Records excerpted from a collection
<<<<

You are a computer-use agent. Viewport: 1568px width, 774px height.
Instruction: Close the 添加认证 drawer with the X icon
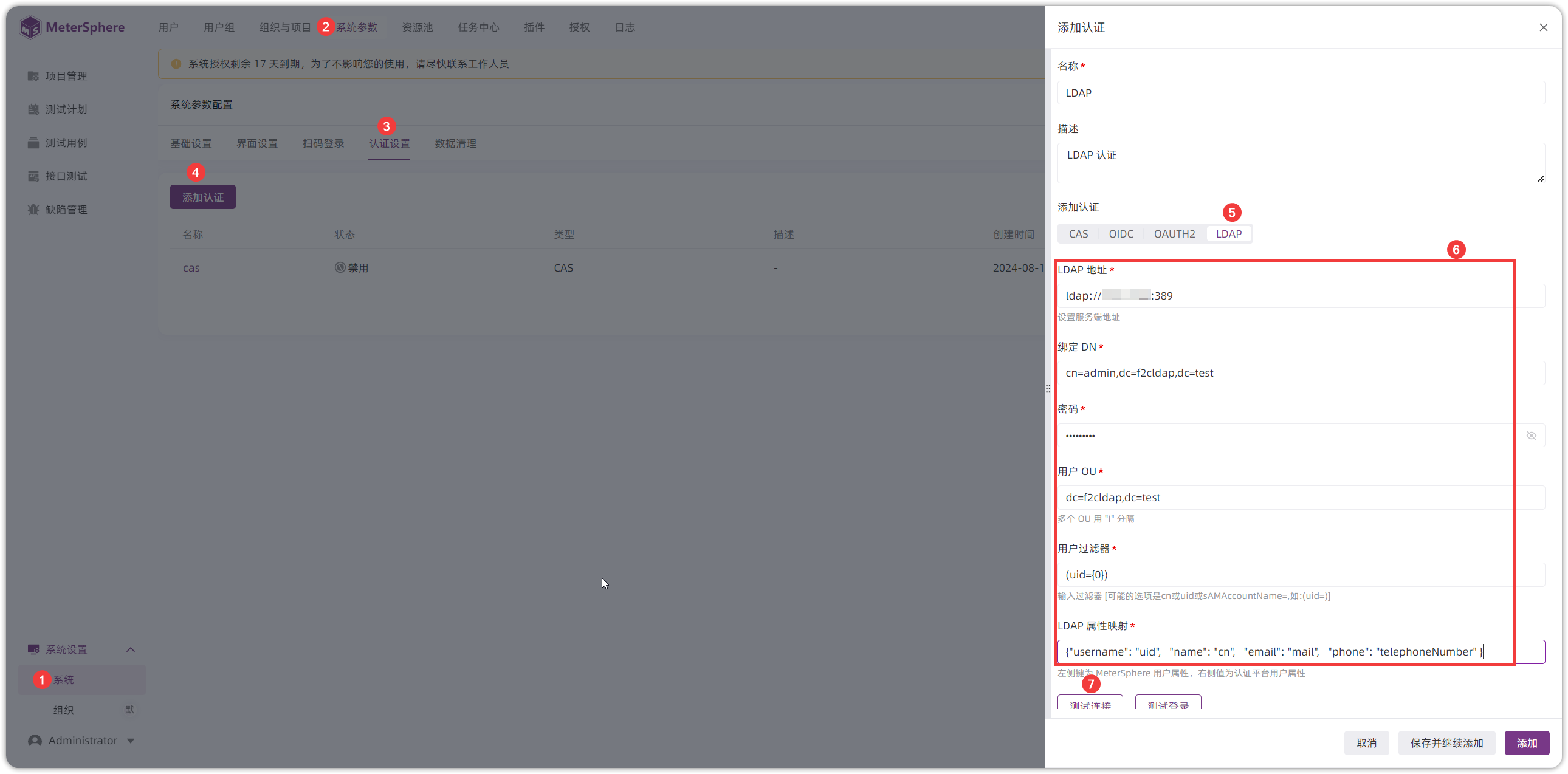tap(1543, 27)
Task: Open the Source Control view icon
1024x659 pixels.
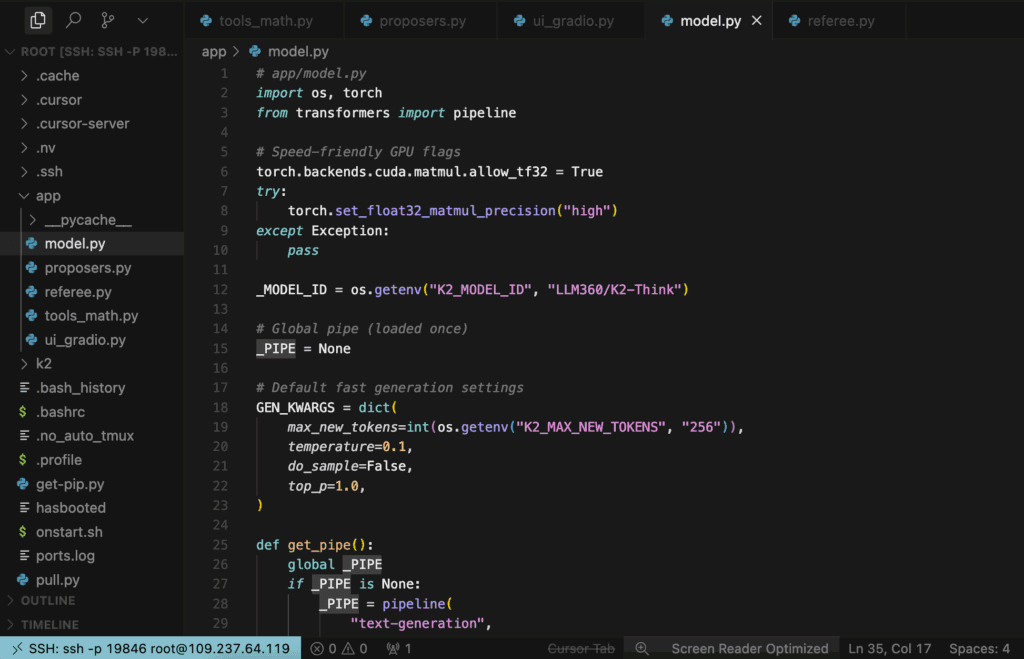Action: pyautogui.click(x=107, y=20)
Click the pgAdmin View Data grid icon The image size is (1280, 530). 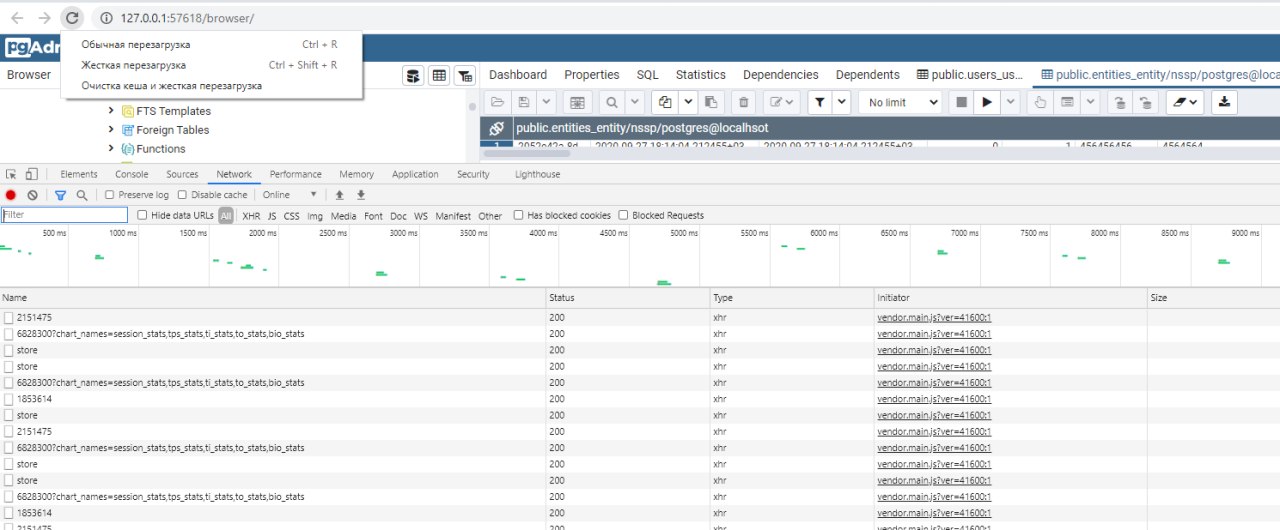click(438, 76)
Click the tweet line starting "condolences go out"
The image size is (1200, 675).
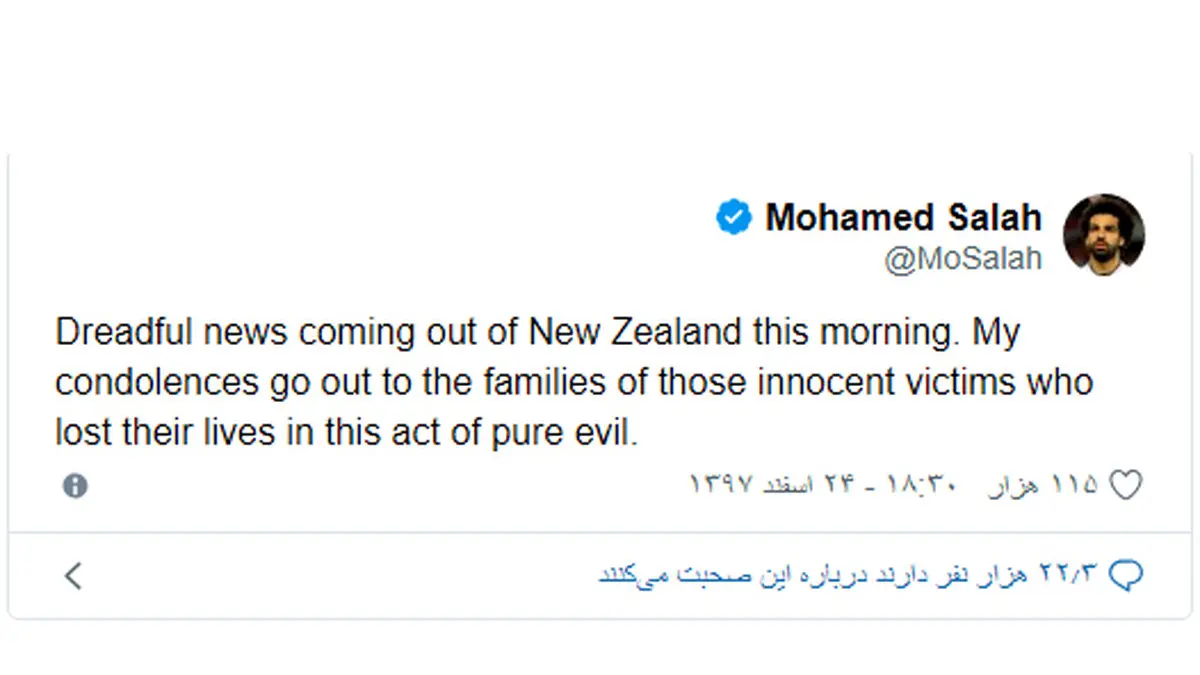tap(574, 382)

>>>>

Work item:
Return, exactly as they appear, the lines from the line containing "Click the tweet" through the end of the records above, both ends included, without pictures.

Written solution:
Click the tweet line starting "condolences go out"
The image size is (1200, 675).
tap(574, 382)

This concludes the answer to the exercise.